Je ne pense pas, non. Parce qu’il y a de plus en plus de monde qui en écoute. La musique est devenue beaucoup plus importante qu’avant dans le quotidien des tous. Donc il y a plus de façons différentes de consommer cet art. Quand tu prends TikTok par exemple, tu peux devenir une “star” (entre guillemets) en faisant de la musique de ton côté en quelques clics. Tu mets de la musique dans tous tes posts Instagram. Ça donne l’illusion que c’est bien parmi d’autres, donc qu’on mésestime ce qu’elle est. Mais ça a toujours été un “produit” culturel. Même si la musique est un art, le cd, la cassette, le vinyle, et tout le merchandising, c’est du business. Et c’est normal ! Seulement, aujourd’hui nous nous focalisons un peu plus dessus, parce que c’est ainsi pour le moment. Ça passera et nous aurons le sentiment que la musique est redevenue un art ; même si ça l'a toujours été et le sera toujours. Après, pour reprendre ta question, il faut que tu prennes la phrase en entier : “Ils n’écoutent pas la musique eux, ils sucent des qu****”. Elle veut dire deux choses cette phrase. La première, j’ai l’impression qu’aujourd’hui la musique est quelque chose de plus identitaire parfois. Je me range dans le clan, je te dis à quel côté j'appartiens en mettant tel titre en fond sonore. On n’écoute pas la musique, on valide un artiste et son mode de vie sans se poser la question de l’art. La deuxième chose que cette phrase veut dire, c’est également qu’on écoute un artiste parce qu’il est à la mode, et socialement c’est bien de le mettre en fond pour être accepté. Là encore, la question de l’artistique ne se pose pas, ça n’est que de l’apparence. On n’écoute pas la musique, on suit le mouvement global et on se plie à la foule.

"La reconnaissance de ses pairs et des gens que tu respectes dans le milieu que tu aimes, c'est très important."

Une tournée se prépare, pendant celle de Eau de source, il y avait une force tranquille captivante sur scène. Avec ce projet plus sombre, à quoi peut-on s’attendre en live ?

Nous sommes encore en train de réfléchir à la mise en scène. J’ai quelques scènes pour tester des idées précises et affiner le show en vue de l’Olympia le 20 mai.

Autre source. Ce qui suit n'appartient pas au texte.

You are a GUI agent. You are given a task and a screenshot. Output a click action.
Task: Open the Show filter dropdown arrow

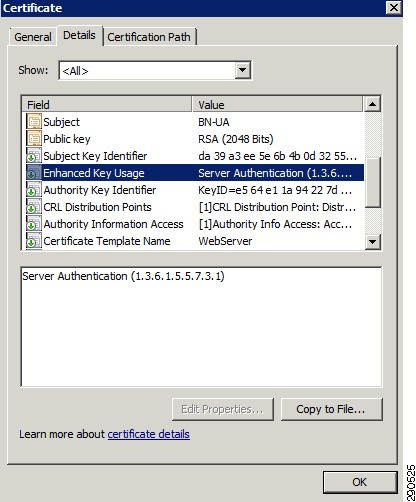click(242, 70)
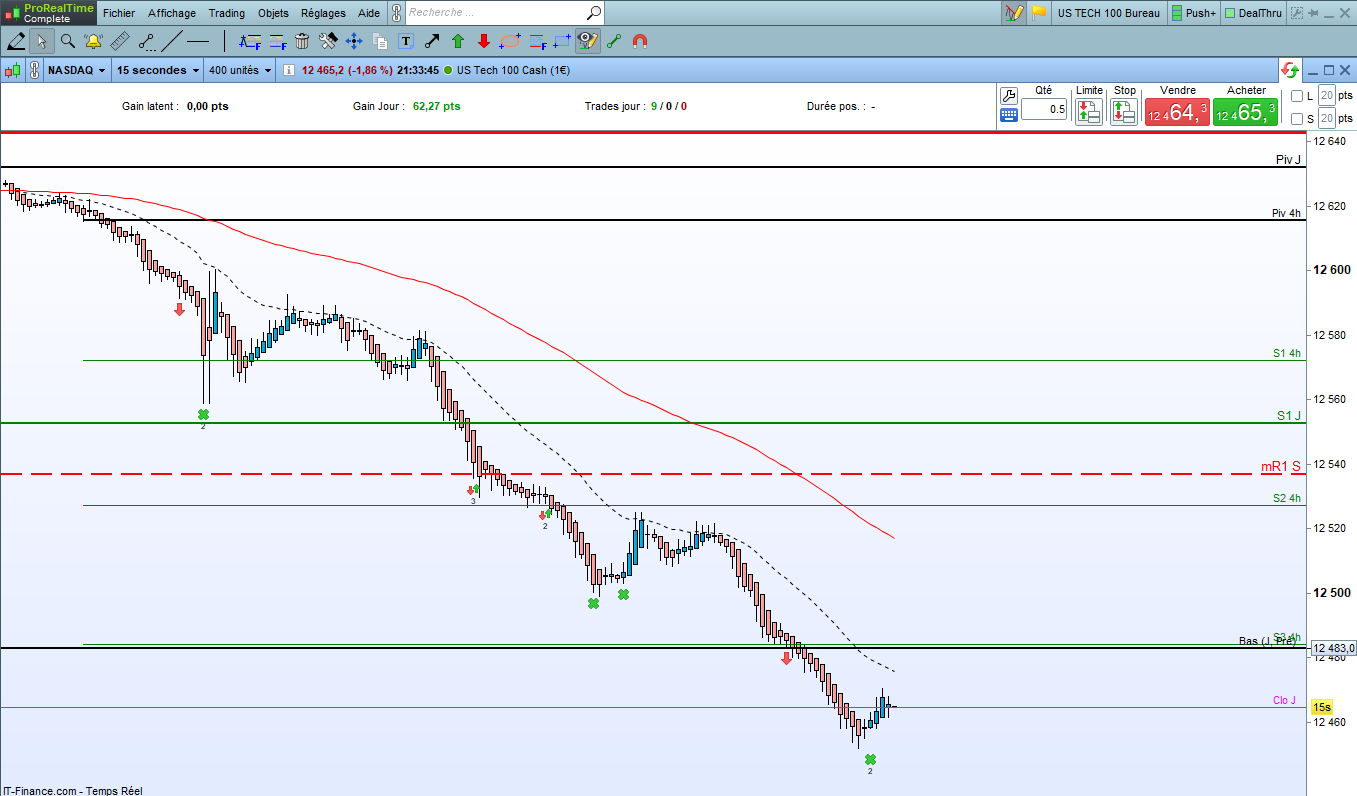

Ce qui est certain, c’est qu’avec ce nouveau projet l’ambiance ne sera pas la même. On retrouve cependant toujours l’esprit et l’âme Souffrance.

Souffrance ©DR

Népal chantait dans le titre “Trajectoire” : “Au bord de la mer je ne saurais même pas quoi y faire, je vis mon rêve en silence et je me prépare pour l’hiver”. Qu’est-ce que l’hiver apporte de si unique à la musique et à l’esprit ?

Je ne sais pas si ça apporte quelque chose d’unique à la musique. Ce que je sais, c’est que cette saison est propice à la création. C’est un mood dans lequel je peux rester longtemps pour cette raison.

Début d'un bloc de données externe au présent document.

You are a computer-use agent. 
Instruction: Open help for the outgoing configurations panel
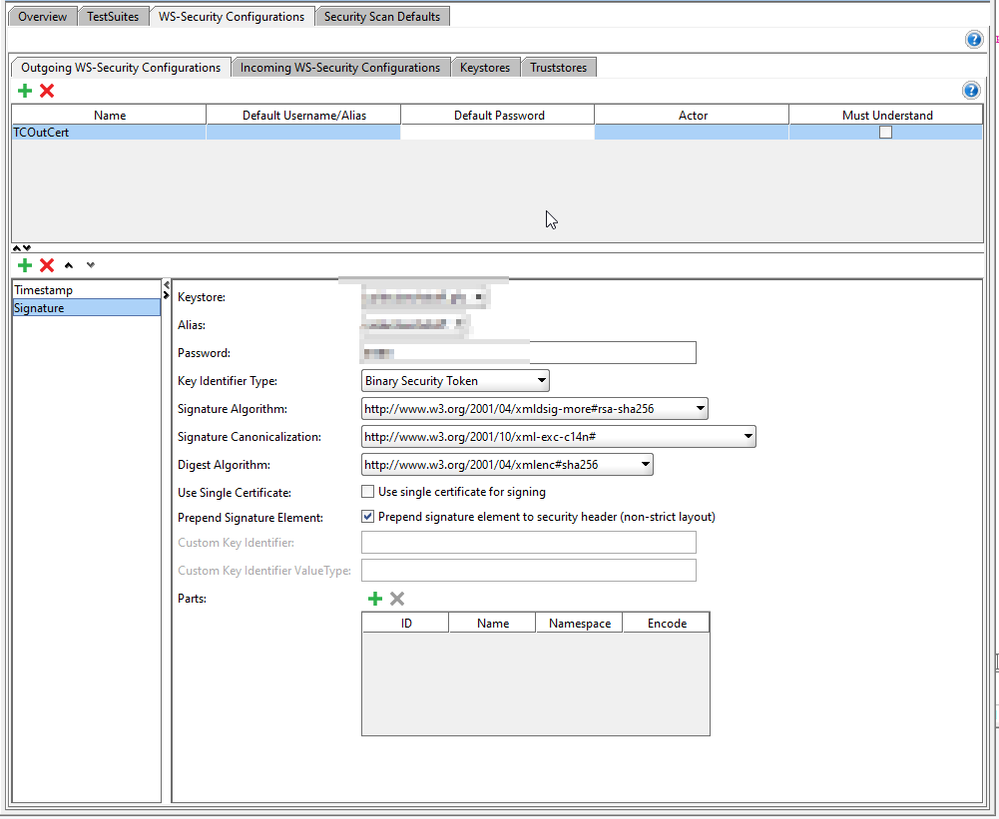(970, 91)
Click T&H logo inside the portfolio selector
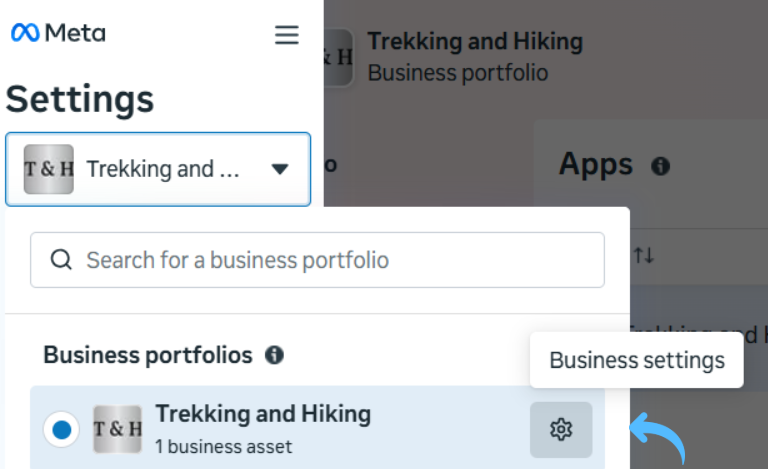 pos(49,169)
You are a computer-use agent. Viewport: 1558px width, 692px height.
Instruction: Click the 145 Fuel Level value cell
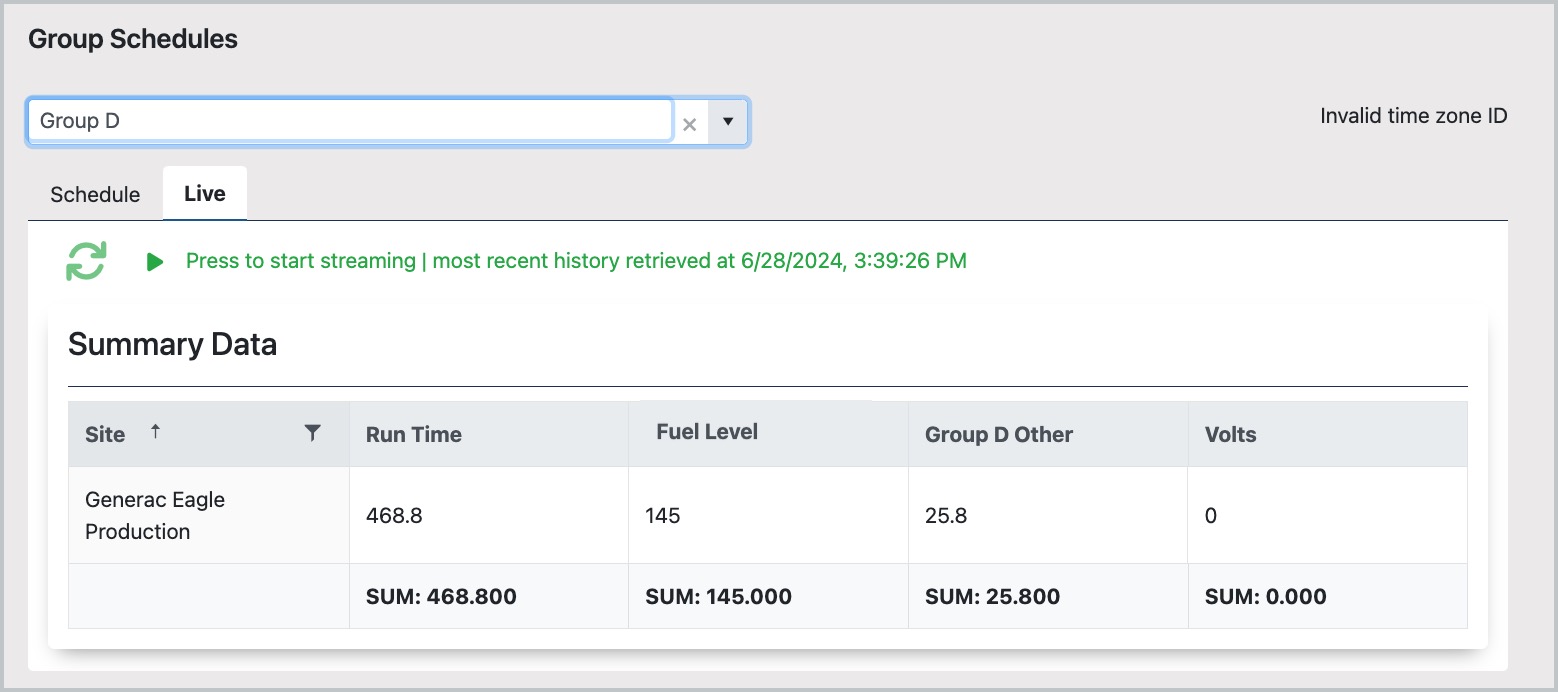tap(663, 516)
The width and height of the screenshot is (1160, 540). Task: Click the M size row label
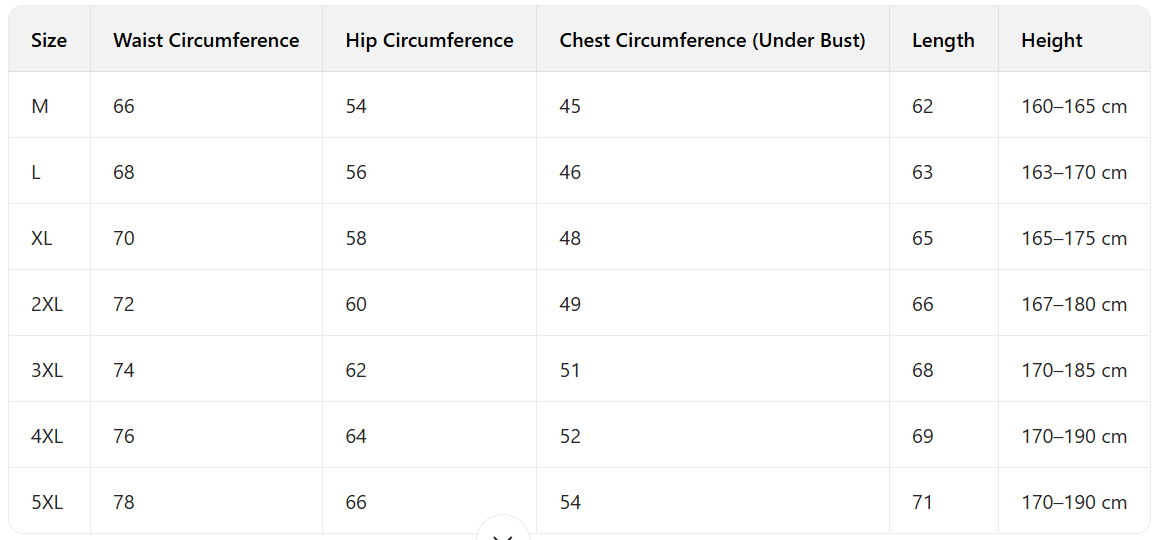tap(40, 106)

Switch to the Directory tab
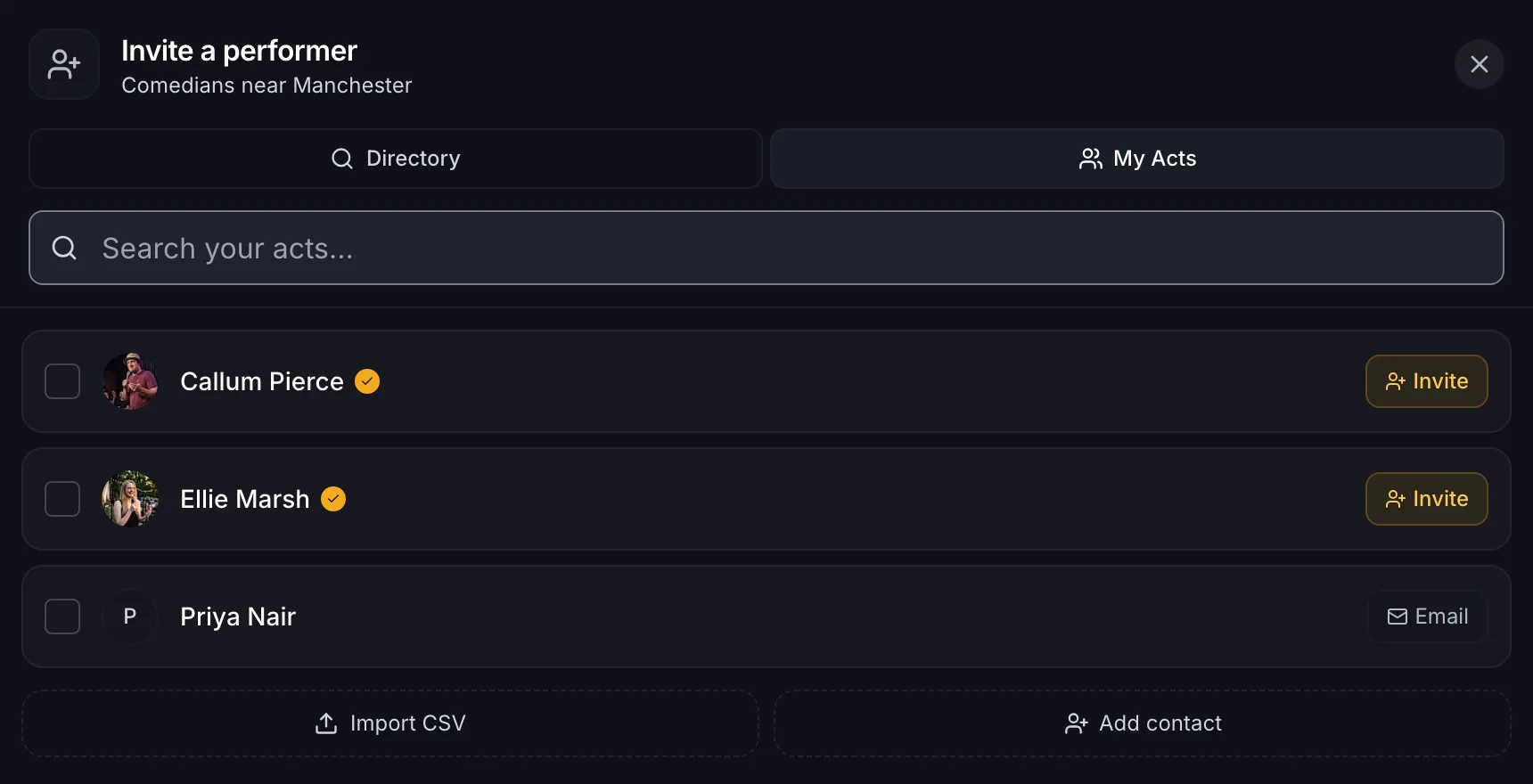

On entend ici et là dans cet album que vous vous questionnez sur votre rapport à la musique. Vous dites d’ailleurs : “Je fais ça pour le salaire”. Si gagner sa vie est bien sûr essentiel, qu’est-ce qui motive votre art également ?

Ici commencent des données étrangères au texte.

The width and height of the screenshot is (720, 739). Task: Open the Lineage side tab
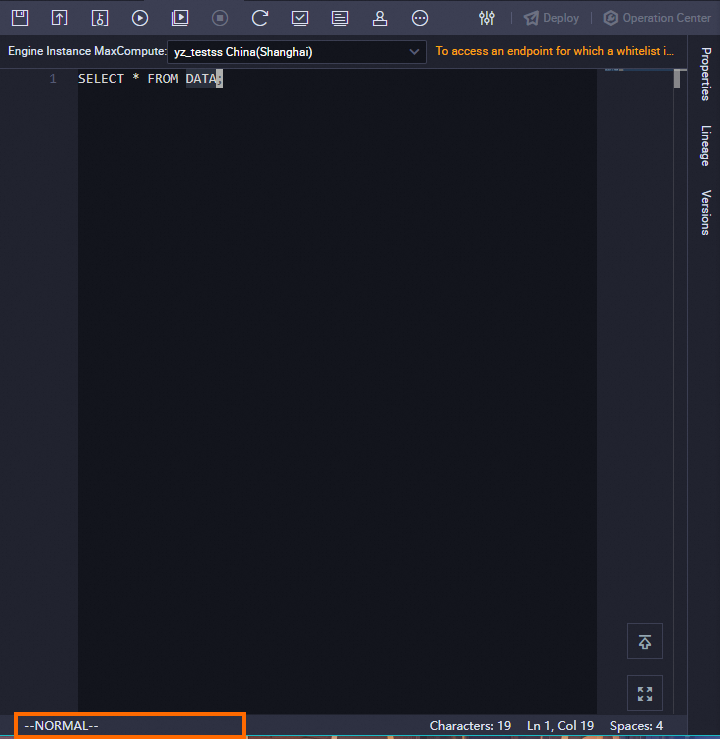(x=705, y=146)
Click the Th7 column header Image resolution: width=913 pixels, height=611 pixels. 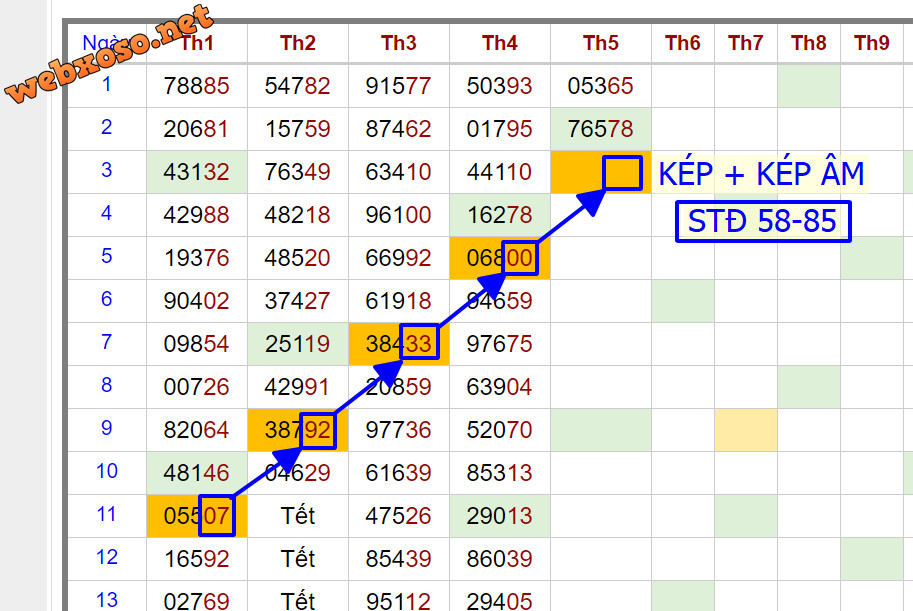coord(745,43)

D’une part, de faire de la musique par passion. Mais la productivité, l’entrainement, les exercices, la discipline que tu t’imposes relèvent du travail. Si je fais tout ça, c’est forcément pour l’argent. Parce que si je voulais faire uniquement de la musique par passion, je le ferais limite à côté. Ça ne veut pas dire qu’on est mercantile en faisait ça que pour la finance. Parce que ça n’enlève rien à l’exigence de préserver l’âme hip-hop dont je te parlais plus tôt. Et ça, c’est pour la deuxième raison : celle de vouloir inscrire son nom dans l’histoire du rap. La reconnaissance de ses pairs et des gens que tu respectes dans le milieu que tu aimes, c'est très important. La dernière raison, c’est pour le challenge. Quand tu arrives dans ce qu’on appelle “le rap game”, tu comprends l’importance de relever des défis, se pousser vers l’avant et que tu peux être éliminé du jeu tout simplement. Une dernière raison, même si je ne vais pas jusque-là, lorsque je compose, c’est l’héritage que je laisse à ma famille. Là encore, le côté financier, avec les droits d’auteurs bien protégés en France, ça rassure, parce qu’on se dit qu’on laisse quelque chose à ses enfants.